A recent example is healthcare.gov. That particular vendor soup was rich with delays, chunky with cost overruns, seasoned with vague requirements, and thickened with a lack of leadership and accountability. The GAO report on the problems with healthcare.gov is a great case study. The soup got made, but was it tasty?

Vendor soupThe problem with vendor soup isn’t necessarily the vendors themselves. There are plenty of technology solutions and services that typically don’t make sense to implement from scratch: large-scale cloud computing infrastructures, billing systems, content delivery networks, source code management systems, software development tools, databases, and content management systems are just some examples. Vendors also provide expertise needed on an infrequent basis that may be inefficient to build in-house. I’ve used vendors in the past to help implement hardware prototype designs.
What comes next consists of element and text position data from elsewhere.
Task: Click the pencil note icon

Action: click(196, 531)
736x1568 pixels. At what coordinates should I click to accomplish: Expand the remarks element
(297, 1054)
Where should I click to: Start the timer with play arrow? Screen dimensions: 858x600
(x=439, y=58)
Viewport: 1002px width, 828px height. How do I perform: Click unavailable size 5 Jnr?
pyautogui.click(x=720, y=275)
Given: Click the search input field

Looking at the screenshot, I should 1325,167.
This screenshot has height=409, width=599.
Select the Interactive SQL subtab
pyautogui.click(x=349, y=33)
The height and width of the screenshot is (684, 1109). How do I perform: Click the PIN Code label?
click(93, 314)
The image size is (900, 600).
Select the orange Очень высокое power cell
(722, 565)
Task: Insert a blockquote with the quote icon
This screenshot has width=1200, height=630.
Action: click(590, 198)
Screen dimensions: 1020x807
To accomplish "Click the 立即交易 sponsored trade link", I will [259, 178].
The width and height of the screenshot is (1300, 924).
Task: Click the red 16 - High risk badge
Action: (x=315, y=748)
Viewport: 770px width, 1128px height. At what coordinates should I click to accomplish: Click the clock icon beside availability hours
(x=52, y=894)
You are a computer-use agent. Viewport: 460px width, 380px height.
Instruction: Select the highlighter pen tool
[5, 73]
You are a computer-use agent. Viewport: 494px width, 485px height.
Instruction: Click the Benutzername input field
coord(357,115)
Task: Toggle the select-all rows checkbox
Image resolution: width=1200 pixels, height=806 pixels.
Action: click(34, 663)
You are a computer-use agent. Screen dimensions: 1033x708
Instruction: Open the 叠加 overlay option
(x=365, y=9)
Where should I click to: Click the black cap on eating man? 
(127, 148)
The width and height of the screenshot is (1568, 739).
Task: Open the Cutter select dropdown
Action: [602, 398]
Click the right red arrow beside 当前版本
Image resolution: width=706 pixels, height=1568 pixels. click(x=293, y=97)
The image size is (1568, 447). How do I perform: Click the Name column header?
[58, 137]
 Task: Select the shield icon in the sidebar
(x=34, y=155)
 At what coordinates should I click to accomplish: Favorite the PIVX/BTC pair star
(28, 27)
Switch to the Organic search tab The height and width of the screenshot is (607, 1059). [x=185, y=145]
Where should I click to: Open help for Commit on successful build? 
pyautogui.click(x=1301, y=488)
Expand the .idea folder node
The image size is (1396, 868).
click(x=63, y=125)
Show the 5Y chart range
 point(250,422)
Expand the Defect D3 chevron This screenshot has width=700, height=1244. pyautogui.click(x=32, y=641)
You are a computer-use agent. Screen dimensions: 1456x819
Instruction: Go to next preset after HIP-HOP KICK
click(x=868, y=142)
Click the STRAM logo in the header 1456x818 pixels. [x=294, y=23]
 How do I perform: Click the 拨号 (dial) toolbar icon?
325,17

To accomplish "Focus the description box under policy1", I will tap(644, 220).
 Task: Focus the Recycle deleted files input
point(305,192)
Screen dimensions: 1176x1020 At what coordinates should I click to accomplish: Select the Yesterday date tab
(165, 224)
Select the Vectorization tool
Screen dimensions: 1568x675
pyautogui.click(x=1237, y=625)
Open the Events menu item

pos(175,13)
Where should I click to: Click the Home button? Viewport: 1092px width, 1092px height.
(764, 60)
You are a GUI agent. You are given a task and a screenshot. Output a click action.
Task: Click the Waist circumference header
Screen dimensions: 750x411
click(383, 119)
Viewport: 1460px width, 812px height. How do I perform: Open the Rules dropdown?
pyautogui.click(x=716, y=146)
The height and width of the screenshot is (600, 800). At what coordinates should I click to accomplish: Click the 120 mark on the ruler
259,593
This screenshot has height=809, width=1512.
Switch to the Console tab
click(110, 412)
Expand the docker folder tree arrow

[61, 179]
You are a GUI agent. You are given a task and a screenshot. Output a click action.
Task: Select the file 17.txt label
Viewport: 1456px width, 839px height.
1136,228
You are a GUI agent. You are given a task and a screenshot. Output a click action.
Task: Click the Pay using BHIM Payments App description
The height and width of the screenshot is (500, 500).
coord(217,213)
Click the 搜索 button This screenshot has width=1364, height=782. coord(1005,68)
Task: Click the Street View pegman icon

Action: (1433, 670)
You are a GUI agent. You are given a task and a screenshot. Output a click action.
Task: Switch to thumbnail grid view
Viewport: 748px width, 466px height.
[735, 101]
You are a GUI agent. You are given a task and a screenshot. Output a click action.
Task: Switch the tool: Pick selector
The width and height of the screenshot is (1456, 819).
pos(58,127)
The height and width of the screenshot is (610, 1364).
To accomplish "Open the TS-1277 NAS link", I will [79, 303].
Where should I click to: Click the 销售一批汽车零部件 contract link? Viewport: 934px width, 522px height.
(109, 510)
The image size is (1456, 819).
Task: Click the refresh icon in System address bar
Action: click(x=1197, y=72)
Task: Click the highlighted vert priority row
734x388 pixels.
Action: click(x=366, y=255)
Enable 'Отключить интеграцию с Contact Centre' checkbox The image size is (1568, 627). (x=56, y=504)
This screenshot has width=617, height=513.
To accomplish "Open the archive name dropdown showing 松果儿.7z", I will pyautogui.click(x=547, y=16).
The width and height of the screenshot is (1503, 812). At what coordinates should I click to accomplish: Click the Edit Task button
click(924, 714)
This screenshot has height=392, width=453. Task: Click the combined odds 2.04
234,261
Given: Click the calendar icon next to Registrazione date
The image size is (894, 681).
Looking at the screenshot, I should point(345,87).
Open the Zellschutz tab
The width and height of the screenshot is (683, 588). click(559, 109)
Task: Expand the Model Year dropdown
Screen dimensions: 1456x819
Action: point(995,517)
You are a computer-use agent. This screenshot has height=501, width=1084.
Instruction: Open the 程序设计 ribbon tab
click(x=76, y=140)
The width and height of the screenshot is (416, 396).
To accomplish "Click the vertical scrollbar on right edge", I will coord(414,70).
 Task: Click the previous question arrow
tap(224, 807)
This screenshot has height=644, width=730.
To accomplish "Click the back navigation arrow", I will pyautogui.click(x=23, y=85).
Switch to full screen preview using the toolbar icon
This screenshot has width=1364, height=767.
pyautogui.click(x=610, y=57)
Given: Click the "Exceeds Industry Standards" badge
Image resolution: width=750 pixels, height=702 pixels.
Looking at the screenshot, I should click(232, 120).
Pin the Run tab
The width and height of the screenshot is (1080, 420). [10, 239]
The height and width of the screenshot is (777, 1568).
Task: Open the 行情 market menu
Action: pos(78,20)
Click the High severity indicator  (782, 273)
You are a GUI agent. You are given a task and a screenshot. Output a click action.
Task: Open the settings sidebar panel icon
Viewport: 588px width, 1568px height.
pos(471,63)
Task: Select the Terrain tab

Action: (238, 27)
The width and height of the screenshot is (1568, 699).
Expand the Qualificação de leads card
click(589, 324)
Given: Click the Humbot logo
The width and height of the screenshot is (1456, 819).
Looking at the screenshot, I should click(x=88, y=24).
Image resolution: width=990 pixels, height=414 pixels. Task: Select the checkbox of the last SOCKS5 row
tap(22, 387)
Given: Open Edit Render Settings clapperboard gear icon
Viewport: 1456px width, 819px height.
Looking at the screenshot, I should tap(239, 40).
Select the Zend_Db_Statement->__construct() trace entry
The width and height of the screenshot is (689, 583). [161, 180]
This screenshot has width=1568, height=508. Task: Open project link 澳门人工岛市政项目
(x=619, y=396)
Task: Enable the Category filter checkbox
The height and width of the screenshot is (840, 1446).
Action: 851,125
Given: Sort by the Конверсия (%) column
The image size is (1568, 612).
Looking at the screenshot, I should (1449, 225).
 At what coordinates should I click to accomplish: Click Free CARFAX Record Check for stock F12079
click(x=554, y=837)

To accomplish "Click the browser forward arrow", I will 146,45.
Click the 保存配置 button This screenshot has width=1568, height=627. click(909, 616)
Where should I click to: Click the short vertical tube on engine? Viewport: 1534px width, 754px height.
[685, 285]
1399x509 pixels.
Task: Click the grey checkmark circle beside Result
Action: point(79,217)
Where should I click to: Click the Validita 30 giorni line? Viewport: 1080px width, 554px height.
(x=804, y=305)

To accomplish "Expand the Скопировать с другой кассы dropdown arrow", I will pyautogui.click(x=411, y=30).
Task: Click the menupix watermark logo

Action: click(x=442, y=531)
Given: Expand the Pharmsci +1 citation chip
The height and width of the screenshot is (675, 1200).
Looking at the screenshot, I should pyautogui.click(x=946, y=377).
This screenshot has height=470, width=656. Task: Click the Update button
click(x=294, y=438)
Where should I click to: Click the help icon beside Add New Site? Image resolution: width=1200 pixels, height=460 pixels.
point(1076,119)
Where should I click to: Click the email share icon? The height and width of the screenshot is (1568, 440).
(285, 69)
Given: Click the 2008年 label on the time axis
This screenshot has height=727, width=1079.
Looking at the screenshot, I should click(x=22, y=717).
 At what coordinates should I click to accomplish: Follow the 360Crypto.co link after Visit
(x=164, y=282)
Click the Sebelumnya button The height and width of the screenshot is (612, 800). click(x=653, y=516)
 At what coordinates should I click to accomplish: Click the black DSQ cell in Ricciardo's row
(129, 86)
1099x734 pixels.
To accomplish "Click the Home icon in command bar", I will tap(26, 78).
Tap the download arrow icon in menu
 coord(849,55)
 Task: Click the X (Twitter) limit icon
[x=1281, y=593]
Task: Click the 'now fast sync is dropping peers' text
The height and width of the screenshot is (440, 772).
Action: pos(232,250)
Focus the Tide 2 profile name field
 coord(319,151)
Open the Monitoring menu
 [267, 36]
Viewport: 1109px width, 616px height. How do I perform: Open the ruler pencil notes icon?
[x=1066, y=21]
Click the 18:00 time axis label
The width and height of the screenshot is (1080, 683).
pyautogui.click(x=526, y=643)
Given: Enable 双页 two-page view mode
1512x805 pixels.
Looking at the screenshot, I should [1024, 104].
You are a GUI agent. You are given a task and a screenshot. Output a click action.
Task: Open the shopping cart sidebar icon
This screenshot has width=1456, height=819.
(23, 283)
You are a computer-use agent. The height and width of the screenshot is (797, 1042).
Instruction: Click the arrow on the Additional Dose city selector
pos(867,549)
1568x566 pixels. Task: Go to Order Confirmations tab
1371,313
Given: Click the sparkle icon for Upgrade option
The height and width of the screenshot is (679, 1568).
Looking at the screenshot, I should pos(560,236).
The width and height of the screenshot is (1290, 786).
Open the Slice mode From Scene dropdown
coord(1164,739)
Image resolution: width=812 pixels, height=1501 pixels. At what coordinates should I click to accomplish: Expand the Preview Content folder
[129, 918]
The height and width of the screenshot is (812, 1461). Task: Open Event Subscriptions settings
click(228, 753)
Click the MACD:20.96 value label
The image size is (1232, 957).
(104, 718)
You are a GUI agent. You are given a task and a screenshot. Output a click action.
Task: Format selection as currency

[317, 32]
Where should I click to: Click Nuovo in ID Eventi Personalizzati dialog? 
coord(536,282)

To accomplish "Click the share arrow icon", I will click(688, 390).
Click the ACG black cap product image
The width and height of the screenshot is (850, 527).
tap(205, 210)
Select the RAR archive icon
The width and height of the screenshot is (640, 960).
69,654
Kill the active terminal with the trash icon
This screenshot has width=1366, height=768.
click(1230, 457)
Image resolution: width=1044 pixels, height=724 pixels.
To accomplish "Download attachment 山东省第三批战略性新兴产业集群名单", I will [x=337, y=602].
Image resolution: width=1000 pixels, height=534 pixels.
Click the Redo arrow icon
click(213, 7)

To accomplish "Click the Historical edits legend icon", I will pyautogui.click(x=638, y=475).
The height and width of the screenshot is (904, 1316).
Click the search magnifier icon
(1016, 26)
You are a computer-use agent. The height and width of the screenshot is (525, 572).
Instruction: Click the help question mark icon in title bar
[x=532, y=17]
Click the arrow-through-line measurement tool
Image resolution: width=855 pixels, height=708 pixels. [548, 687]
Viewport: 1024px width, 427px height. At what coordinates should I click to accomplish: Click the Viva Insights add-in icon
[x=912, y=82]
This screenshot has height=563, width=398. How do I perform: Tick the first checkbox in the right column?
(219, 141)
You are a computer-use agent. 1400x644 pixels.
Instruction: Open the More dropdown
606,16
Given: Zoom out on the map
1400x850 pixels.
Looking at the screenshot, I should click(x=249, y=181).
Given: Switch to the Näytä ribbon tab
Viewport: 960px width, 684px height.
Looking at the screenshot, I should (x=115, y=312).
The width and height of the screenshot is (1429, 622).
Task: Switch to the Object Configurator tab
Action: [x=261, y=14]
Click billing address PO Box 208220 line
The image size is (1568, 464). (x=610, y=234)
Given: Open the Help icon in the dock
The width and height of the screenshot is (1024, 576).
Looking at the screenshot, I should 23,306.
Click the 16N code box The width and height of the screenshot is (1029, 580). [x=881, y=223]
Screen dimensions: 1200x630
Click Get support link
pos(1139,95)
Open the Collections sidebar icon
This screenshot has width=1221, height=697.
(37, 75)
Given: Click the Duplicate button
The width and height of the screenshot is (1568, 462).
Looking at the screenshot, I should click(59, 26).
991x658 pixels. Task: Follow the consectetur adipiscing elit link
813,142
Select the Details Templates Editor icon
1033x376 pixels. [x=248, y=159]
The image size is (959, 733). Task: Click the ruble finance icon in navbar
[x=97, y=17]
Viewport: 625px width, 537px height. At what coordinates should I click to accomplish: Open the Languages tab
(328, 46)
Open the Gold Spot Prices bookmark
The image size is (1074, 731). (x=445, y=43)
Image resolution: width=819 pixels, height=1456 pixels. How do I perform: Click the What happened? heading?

Even companies like Apple, Google, Amazon, and Microsoft use technology vendors because it makes economic and strategic sense; they don’t re-invent the wheel, don’t spend more than they have to, and focus on the things that are core to their businesses. But these companies still have armies of highly skilled software engineers and technical leadership to architect and direct the use of external technology vendors.

Quality software is hard to make. It requires a robust and well-defined architecture, a clear product vision and leadership, well documented code and APIs, consistently high engineering quality, common coding conventions and design principles, friction free communication between functional groups, an efficient and repeatable process for continuous product improvement, and relentless focus on the consumer experience.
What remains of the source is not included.